■ PROBLEM ■
Among the entries below, find the line with "The width and height of the screenshot is (487, 269).", then quote it and each following line up to and including the line with "Choose February 4 return at £1,069", and nothing else.

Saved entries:

○ ○ ○

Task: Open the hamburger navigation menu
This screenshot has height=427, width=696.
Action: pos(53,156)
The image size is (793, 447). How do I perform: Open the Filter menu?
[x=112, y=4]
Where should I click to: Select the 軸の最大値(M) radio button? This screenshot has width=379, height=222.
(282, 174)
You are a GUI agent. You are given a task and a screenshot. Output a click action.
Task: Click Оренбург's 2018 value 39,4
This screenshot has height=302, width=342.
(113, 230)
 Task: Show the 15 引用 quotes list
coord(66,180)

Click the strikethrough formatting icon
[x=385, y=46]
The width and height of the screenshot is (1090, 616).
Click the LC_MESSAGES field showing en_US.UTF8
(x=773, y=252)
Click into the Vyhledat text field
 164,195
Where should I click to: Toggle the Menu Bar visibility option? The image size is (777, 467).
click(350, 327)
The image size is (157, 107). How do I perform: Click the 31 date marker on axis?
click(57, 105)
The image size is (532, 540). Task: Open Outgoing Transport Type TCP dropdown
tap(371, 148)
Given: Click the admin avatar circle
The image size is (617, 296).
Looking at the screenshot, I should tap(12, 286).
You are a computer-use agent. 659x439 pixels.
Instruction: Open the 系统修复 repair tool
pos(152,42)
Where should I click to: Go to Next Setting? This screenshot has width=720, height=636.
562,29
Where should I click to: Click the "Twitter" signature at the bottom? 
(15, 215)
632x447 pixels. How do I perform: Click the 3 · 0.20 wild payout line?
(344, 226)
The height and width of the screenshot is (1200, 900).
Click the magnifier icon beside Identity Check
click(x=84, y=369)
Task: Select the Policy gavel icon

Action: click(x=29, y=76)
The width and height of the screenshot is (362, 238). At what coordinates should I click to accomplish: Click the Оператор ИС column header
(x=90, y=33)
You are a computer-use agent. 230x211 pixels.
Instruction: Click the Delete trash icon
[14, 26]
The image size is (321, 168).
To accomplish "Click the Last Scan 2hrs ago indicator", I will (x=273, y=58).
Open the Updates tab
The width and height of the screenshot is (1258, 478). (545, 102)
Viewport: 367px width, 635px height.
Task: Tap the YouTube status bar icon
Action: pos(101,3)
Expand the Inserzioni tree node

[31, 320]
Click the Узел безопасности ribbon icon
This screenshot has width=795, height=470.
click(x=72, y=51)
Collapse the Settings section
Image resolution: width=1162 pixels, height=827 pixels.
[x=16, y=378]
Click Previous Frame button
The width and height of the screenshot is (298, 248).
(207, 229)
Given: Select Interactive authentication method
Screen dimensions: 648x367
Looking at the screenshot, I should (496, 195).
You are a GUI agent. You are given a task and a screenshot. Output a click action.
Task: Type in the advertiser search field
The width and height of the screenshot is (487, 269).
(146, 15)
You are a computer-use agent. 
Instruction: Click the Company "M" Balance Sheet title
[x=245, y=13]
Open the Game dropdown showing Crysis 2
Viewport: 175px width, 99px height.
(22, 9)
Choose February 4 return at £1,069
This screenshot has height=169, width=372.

○ ○ ○

■ RESPONSE ■
The width and height of the screenshot is (487, 269).
(146, 15)
You are a computer-use agent. 
Instruction: Click the Company "M" Balance Sheet title
[x=245, y=13]
Open the Game dropdown showing Crysis 2
Viewport: 175px width, 99px height.
(22, 9)
Choose February 4 return at £1,069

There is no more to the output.